Adapter と DI を適用したコード
Adapter と DI を適用した場合のコード全体。元のコードからだいぶ膨れた(約2倍!)代わりに、HogeServiceClient のユニットテストができるようになった。
本番用コード
// Target
public interface IWebUploader
{
string PostString(string url, string data);
}
// Adapter
public class WebUploader : IWebUploader
{
public WebClient _webClient = new WebClient();
public string PostString(string url, string data)
{
return _webClient.UploadString(url, data);
}
}
// Client
public class HogeServiceClient3
{
IWebUploader _webUploader;
public HogeServiceClient3(IWebUploader webUploader)
{
_webUploader = webUploader;
}
public string PostMessage(string message)
{
string url = $"http://example.jp/api/post";
try
{
return _webUploader.PostString(url, message);
}
catch (Exception e)
{
// 接続エラー
throw;
}
}
}
void Main()
{
// WebUploader オブジェクトを渡す
HogeServiceClient3 h = new HogeServiceClient3(new WebUploader());
h.PostMessage("こんにちは");
}
ユニットテストコード
// モック
// IWebUploader.PostString() のふるまいを自由に変えられるテスト用クラス
public class MockWebUploader : IWebUploader
{
public Func<string> UploadStringFunc { get; set; }
public string PostString(string url, string data)
{
return UploadStringFunc();
}
}
// ユニットテストクラス
[TestClass]
public class HogeServiceClientTest
{
[TestMethod]
public void PostMessageはメッセージ投降に成功したらHTTP応答本文を返す()
{
// モックのセットアップ
MockWebUploader m = new MockWebUploader();
m.UploadStringFunc = (() => "OK"); // Webサーバが "OK" を返すパターンをシミュレート
// モックオブジェクトを HogeServiceClient のコンストラクタに渡す
HogeServiceClient3 h = new HogeServiceClient3(m);
string ret = h.PostMessage("test");
Assert.AreEqual("OK", ret);
}
[TestMethod]
public void PostMessageはHTTP接続に失敗したらExceptionを投げる()
{
// モックのセットアップ
MockWebUploader m = new MockWebUploader();
m.UploadStringFunc = () => throw new Exception("なんかエラー"); // 接続エラーをシミュレート
// モックオブジェクトを HogeServiceClient のコンストラクタに渡す
HogeServiceClient3 h = new HogeServiceClient3(m);
Assert.ThrowsException<Exception>(() =>
{
h.PostMessage("test");
});
}
}
まとめ
HTTP 通信を使うテストしづらいクラスに Adapter パターンと Dependency Injection を適用し、ユニットテストできるようにした。

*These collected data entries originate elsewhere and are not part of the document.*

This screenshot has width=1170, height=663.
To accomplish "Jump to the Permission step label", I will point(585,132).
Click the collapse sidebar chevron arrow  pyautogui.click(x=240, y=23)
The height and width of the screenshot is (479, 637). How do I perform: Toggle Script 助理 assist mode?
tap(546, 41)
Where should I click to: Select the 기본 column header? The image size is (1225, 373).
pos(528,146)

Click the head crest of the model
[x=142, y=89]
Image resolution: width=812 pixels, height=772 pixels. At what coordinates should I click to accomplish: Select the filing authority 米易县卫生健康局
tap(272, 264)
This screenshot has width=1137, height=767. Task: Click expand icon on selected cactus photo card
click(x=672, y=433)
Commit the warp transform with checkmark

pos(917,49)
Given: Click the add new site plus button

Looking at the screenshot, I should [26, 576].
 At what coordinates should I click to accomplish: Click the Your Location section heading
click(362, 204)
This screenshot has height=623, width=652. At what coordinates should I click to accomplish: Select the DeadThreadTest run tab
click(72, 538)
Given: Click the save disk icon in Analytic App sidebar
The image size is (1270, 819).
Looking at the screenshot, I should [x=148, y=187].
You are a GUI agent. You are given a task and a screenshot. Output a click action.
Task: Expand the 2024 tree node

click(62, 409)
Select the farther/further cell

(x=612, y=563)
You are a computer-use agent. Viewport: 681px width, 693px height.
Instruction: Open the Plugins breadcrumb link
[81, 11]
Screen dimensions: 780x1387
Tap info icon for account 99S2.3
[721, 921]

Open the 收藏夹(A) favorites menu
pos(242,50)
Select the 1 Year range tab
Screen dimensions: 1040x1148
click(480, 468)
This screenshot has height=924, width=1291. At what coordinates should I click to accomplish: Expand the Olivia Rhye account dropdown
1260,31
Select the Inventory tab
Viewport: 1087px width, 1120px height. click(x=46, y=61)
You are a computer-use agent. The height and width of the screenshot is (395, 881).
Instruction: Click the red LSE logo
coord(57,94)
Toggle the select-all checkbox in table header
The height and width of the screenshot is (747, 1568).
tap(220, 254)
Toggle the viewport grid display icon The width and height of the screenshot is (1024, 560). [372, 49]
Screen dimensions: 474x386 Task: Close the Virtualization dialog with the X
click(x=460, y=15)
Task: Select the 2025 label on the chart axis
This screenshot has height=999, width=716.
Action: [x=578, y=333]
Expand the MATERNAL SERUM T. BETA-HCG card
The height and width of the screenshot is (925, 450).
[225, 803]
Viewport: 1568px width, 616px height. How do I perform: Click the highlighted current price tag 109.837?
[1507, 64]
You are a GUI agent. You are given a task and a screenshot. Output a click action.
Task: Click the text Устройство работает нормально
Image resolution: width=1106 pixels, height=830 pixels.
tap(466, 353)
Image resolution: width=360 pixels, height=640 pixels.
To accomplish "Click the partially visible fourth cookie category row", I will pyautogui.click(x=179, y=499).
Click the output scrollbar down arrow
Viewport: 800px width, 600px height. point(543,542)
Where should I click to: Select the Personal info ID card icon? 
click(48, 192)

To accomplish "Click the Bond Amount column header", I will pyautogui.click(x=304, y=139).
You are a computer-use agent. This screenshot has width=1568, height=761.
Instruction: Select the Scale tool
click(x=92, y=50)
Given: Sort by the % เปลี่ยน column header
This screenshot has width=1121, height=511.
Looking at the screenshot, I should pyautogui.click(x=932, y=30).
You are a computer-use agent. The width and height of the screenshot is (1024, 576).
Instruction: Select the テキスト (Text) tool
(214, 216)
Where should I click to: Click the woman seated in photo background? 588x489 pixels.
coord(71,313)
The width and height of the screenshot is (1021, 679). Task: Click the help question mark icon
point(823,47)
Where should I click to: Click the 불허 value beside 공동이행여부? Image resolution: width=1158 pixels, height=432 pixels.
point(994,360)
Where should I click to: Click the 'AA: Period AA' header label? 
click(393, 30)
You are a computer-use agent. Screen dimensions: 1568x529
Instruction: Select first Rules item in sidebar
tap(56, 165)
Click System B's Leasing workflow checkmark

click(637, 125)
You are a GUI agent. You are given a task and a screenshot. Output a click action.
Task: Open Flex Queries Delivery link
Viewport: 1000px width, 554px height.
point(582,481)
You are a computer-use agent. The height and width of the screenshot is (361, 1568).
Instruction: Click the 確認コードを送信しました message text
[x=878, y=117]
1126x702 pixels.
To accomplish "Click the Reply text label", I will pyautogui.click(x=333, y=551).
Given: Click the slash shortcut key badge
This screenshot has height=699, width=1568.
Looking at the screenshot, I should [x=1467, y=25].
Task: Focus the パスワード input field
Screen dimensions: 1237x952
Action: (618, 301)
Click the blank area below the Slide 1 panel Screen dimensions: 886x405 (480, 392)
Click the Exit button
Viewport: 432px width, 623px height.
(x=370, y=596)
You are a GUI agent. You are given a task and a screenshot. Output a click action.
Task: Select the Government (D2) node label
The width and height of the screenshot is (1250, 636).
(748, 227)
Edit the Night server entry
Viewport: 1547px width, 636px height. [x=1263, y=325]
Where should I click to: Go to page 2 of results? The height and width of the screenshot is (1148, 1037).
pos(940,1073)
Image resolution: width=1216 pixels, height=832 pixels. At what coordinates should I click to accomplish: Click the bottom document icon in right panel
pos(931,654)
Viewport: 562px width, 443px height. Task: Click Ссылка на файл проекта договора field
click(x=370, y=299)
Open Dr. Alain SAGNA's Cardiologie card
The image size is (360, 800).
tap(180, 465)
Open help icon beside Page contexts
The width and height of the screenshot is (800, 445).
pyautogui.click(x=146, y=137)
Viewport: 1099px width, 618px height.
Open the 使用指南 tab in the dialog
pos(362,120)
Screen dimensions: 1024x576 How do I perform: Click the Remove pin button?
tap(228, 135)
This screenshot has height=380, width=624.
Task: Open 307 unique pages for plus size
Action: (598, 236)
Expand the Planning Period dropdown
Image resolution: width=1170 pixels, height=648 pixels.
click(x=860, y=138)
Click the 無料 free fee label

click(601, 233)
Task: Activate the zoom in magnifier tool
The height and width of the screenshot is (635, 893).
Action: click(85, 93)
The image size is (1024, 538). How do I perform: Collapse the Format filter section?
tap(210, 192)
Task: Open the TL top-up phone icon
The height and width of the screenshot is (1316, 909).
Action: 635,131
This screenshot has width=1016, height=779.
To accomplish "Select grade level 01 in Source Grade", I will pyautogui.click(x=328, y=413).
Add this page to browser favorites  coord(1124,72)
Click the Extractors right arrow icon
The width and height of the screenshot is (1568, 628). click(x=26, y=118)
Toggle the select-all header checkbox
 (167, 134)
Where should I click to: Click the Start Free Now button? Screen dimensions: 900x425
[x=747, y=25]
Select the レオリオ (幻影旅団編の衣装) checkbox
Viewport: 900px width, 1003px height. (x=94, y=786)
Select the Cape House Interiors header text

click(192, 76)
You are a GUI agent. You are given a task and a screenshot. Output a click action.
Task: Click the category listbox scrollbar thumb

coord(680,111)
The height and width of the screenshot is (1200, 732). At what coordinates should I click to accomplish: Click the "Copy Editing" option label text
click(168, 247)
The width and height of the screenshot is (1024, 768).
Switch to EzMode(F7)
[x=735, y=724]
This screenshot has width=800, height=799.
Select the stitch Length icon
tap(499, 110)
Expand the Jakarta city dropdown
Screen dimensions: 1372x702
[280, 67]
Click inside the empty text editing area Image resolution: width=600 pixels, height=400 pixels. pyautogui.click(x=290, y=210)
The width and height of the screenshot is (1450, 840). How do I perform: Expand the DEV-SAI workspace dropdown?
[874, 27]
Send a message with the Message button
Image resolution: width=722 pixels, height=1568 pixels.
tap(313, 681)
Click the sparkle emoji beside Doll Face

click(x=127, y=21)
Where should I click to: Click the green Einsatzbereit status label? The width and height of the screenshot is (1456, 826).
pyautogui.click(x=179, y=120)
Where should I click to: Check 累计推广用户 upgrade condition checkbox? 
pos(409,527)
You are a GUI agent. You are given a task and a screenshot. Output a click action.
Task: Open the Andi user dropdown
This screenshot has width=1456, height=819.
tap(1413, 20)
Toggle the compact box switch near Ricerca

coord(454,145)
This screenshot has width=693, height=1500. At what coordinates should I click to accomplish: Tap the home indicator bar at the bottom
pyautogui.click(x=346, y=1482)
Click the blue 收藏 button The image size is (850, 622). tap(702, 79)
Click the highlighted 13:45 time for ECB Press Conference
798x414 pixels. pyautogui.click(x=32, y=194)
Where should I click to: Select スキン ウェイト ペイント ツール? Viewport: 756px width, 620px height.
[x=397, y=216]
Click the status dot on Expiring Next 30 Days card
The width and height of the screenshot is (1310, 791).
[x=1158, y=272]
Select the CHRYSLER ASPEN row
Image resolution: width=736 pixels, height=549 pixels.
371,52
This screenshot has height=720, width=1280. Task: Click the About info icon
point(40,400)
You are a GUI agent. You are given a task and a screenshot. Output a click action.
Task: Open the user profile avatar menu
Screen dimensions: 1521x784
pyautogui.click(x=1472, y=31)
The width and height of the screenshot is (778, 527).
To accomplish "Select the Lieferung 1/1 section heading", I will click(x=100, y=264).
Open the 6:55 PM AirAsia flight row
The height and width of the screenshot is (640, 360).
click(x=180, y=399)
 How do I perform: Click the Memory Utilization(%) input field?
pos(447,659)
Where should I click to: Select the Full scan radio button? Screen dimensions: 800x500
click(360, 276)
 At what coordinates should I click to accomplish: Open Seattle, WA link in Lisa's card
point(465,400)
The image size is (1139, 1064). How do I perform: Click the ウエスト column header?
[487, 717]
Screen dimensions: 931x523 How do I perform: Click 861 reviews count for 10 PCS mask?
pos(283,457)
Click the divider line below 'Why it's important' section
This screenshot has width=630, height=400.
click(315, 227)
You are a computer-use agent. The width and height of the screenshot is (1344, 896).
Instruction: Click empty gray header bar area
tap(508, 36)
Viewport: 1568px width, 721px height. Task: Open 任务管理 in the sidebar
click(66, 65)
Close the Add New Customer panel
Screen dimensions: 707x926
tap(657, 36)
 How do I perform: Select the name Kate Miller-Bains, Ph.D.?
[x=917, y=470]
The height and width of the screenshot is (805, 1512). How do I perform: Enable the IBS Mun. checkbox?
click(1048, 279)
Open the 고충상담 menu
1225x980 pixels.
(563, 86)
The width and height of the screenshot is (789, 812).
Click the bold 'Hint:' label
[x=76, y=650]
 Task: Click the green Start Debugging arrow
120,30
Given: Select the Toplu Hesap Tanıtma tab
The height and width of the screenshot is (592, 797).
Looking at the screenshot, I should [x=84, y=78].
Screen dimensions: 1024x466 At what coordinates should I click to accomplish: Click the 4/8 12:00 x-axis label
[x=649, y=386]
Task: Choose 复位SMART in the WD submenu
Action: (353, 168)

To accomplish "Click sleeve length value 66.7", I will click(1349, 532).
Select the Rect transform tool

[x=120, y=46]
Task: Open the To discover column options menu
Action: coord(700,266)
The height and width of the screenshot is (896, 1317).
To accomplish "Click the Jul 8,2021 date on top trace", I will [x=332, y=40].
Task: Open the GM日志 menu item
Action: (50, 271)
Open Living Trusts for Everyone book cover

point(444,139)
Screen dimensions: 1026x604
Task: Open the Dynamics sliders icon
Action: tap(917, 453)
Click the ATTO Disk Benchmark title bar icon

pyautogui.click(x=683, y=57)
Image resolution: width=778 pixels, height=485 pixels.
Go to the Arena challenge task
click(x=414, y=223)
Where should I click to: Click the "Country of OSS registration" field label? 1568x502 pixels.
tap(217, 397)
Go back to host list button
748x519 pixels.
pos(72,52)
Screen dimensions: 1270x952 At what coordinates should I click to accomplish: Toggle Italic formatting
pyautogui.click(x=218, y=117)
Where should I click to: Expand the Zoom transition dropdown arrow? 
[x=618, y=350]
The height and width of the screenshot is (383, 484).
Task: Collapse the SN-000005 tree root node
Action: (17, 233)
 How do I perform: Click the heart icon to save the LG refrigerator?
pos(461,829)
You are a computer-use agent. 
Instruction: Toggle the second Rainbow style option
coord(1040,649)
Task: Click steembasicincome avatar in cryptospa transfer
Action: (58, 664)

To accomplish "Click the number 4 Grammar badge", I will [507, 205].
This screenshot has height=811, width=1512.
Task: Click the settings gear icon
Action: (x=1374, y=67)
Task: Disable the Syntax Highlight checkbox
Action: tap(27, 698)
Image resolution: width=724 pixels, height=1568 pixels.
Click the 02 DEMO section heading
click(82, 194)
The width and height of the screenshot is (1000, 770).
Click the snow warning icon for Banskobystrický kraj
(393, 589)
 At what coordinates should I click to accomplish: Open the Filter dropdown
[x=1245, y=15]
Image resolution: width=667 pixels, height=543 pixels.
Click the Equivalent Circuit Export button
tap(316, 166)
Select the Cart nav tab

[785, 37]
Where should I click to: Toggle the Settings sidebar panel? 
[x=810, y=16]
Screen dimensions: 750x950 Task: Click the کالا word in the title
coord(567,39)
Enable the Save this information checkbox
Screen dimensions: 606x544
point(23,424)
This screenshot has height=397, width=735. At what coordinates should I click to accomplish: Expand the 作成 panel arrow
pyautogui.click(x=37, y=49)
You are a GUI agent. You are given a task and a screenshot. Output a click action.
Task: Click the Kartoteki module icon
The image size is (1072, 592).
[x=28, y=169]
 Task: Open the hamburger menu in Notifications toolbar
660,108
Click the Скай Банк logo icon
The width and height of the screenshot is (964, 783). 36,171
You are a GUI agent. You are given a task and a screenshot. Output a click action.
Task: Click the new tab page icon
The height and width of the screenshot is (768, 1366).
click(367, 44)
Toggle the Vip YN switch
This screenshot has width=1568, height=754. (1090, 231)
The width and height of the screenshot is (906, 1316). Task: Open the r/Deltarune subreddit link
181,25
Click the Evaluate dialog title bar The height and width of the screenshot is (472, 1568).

AdapterパターンとDependency Injection を適用してユニットテストできるようにするには、
- Client と Adaptee の依存を切り離す (Adapter)
- Client に必要なインタフェースを Adaptee から抽出し Target を定義する。
- Target を実装するクラス Adapter を定義する。Adapter の実装は Adaptee に委譲する。
- Client を Adaptee のかわりに Target 使うように変更する。
- Client の依存オブジェクトを指し替えられるようにする (DI)
- Client がオブジェクトを生成する代わりに、生成されたオブジェクトを受け取って使うように変更する。
- Adapter オブジェクトを Client のコンストラクタに渡す
- ユニットテストを作成する
- Target を実装するモックを作成する
- モックオブジェクトを Client のコンストラクタに渡す
- Client をテストする
Adapter パターンと Dependency Injection を適用すると、下記のようなメリットとデメリットが生まれる。
- ○ 依存が少ないクラスになる
- ○ テストの自動化が捗る
- × コードの量が増える
- × F12(定義へ移動)がめんどくさくなる
プロジェクトの特性に合わせてメリット・デメリットを比較して、やるやらないを検討すればいいと思う。